Farkındalık artırılmalı …
Afet risklerini azaltma ve oluşabilecek zararları en aza indirme konusunda hiç şüphesiz önemli bir başlık da toplumsal farkındalığın artırılması çalışmalarıdır. Toplumu afetlere karşı daha dirençli hâle getirmek adına tam anlamıyla bir seferberlik ruhuyla çalışmalar yürütülmelidir. Paydaşlarla yapılacak iş birlikleri neticesinde kamu spotları, kısa filmler, televizyon programları, belgeseller, diziler, çocuk ve gençlere yönelik bilgisayar oyunları, çizgi filmler, söyleşi ve panellerin daha etkin kullanımı sağlanmalıdır. Yine, yerel belediyelerin öncülüğünde, mahalle düzeyinde deprem farkındalık grupları oluşturulmalıdır. Deprem zararlarının azaltılması ve depreme hazırlıklı olma konusunda kader inancının yanlış değerlendirilmesinden kaynaklanan tedbirsizliklerin önüne geçilmesi için Diyanet İşleri Başkanlığının devreye girerek hutbe ve vaazlarda bu konunun doğru şeklinin vatandaşlarımıza anlatılması gerekmektedir. İlköğretim boyunca eğitim öğretim süreci depremle ilgili ulusal stratejiye yönelik içeriklerle zenginleştirilmelidir.
Deprem sonrası ilkyardımlar İHA’larla yapılmalı …

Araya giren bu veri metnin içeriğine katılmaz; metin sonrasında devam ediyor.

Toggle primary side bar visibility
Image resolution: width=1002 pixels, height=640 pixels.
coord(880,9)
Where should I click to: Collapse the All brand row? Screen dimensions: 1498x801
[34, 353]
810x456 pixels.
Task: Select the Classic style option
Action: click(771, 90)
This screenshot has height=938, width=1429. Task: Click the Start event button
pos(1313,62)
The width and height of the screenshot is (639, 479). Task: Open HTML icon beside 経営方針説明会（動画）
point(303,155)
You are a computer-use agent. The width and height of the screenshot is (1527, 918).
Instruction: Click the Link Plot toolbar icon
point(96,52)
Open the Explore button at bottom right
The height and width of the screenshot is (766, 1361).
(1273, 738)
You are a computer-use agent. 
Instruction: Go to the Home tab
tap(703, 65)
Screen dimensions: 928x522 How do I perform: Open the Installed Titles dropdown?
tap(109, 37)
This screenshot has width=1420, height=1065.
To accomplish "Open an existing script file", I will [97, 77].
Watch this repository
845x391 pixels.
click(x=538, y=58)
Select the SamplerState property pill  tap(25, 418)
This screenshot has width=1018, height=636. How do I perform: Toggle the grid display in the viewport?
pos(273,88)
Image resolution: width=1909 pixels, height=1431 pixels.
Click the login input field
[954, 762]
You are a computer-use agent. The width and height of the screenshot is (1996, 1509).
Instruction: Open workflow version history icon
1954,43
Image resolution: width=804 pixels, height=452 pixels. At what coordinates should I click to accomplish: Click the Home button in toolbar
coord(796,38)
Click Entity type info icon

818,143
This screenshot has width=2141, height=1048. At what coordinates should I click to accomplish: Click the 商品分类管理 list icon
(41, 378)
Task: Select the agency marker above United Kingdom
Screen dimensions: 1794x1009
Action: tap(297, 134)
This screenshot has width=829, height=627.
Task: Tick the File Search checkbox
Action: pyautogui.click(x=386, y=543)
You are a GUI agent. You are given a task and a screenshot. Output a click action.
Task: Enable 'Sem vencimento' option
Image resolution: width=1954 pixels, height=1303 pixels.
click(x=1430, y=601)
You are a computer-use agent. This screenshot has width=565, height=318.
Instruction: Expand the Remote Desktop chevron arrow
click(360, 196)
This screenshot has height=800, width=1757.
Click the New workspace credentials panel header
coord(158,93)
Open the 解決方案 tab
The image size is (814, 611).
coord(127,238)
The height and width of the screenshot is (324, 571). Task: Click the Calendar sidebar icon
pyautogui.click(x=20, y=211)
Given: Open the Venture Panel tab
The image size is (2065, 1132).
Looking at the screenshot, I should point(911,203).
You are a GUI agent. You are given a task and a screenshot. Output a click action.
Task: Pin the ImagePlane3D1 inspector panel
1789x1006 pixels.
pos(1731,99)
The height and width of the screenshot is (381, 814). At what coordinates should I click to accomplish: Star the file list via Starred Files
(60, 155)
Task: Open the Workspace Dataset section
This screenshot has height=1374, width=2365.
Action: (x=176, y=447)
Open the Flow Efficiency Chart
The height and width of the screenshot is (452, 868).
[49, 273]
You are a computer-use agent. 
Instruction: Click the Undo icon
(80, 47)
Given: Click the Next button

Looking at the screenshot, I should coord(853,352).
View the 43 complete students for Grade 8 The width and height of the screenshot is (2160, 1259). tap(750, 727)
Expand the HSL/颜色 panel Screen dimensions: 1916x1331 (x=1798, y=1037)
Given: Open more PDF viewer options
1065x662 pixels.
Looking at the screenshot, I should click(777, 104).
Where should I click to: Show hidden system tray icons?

Son olarak ‘afet sonrası yürütülecek çalışmalar’ başlığı altında sizlerle bazı önerilerimizi de paylaşmak istiyorum. Deprem sonrası özellikle ilk altı saatin çok önemli olduğu geçmiş tecrübelerle sabittir. İşte tam bu noktada özellikle depremlere acil müdahale ekiplerinin hızlı bir şekilde ulaşması için vatandaşların trafiğe çıkmaması ve ana arterlerin kullanılmaması gibi hususlarda toplumsal farkındalığın oluşturulması gerekmektedir. Deprem sonrası ulaşımda yaşanabilecek aksamalar olacağı düşünülerek deprem alanına ilk yardım malzemelerinin ulaşımı, acil müdahale ekipmanlarının sevk edilmesi gibi operasyonlarda insansız hava aracı ve ‘drone’ların kullanılması yaygınlaştırılmalıdır. Tüm afetlerde olağanüstü bir performans ve insanüstü bir gayretle vatandaşlarımızın hizmetine koşan itfaiye personelinin statüsünün tam olarak belirlenmesi adına itfaiyeciliğin bir meslek sınıfı olarak tanımlanması gerekmektedir. Deprem sonrası artan talebe bağlı olarak mobil şebekelerde yoğunluk yaşanacağından operatörlerin şebekede anlık olarak tutulan müşteri sayısı kapasitesini mümkün olduğunca artırması yine önerilerimiz arasındadır.
Tüm bu önerilerin ülkemizde yaşanma ihtimali yüksek olan afetlerin risklerini azaltma çalışmalarına katkı sunmasını diliyorum.”